◆ **Directions**
Please quote exactly the lines below from the line containing "Task: Click the 'Marked" to the line containing "Open the side profile car thumbnail", both lines included, and nothing else.

◆ **Entries supplied**
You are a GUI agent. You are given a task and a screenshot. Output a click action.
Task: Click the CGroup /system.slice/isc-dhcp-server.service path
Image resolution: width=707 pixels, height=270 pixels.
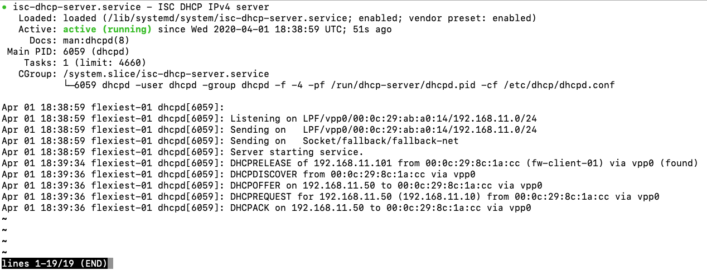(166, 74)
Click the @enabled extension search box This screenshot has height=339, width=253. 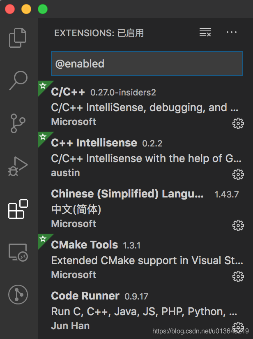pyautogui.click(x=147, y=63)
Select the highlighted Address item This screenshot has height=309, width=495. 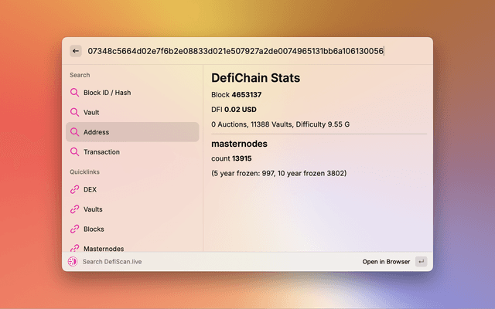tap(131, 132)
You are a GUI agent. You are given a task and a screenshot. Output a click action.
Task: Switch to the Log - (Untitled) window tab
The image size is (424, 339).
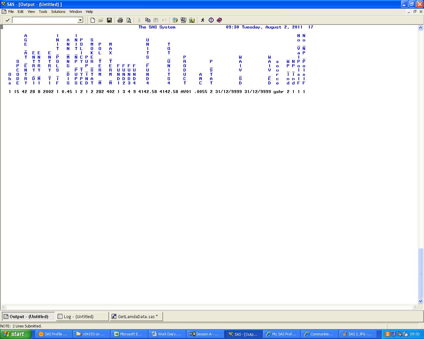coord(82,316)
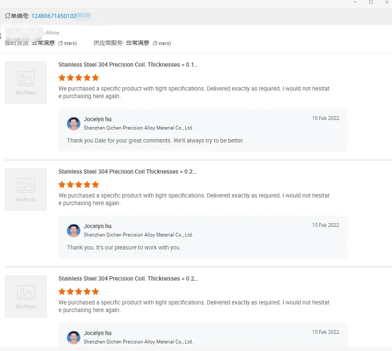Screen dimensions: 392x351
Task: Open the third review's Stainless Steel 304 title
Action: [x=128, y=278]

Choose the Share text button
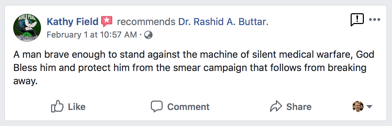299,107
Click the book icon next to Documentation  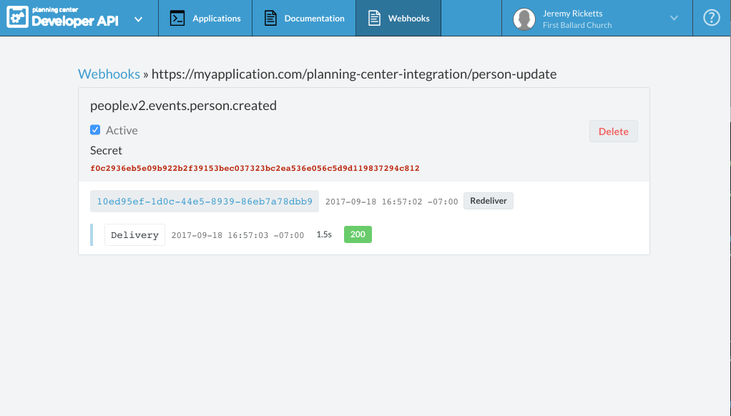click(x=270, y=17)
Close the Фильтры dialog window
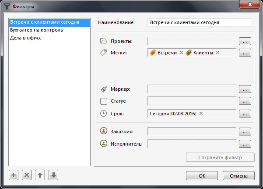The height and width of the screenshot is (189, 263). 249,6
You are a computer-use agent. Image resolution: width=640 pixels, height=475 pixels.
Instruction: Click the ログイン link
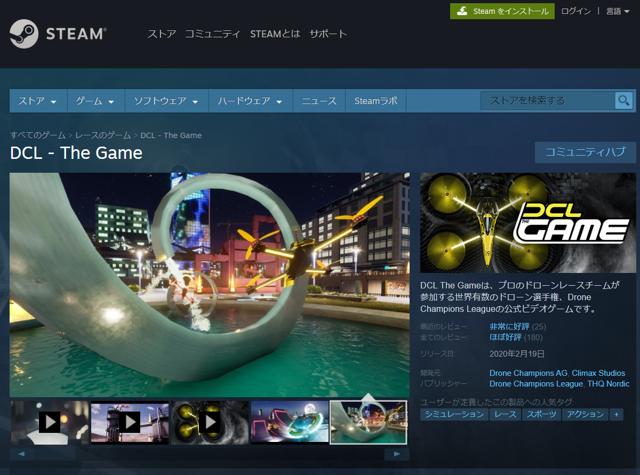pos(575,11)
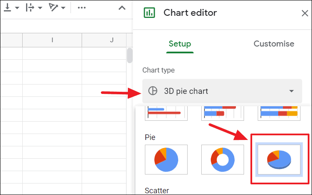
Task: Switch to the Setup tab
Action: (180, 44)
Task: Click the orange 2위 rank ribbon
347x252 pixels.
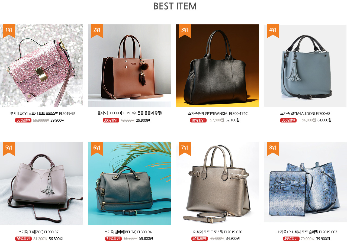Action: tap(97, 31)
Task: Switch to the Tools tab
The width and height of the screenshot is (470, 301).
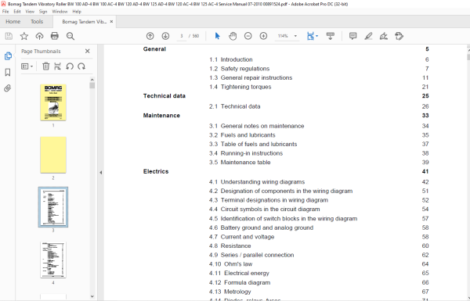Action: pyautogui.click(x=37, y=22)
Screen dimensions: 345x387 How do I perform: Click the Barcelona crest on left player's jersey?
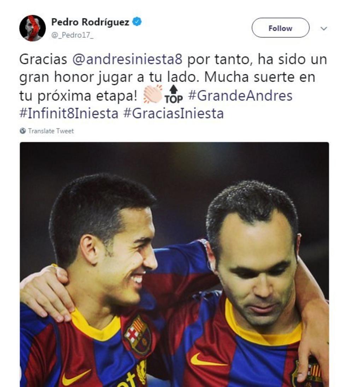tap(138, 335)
* * *
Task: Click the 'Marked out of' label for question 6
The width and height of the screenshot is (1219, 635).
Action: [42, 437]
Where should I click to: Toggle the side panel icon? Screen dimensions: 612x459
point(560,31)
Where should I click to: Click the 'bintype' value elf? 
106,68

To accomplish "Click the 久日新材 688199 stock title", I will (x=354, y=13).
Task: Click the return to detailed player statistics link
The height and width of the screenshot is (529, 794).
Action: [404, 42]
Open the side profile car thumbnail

◆ **Result of this task**
Task: Click the 'Marked out of' label for question 6
The width and height of the screenshot is (1219, 635).
Action: [42, 437]
Where should I click to: Toggle the side panel icon? Screen dimensions: 612x459
point(560,31)
Where should I click to: Click the 'bintype' value elf? 
106,68

To accomplish "Click the 久日新材 688199 stock title", I will (x=354, y=13).
Task: Click the return to detailed player statistics link
The height and width of the screenshot is (529, 794).
Action: [404, 42]
Open the side profile car thumbnail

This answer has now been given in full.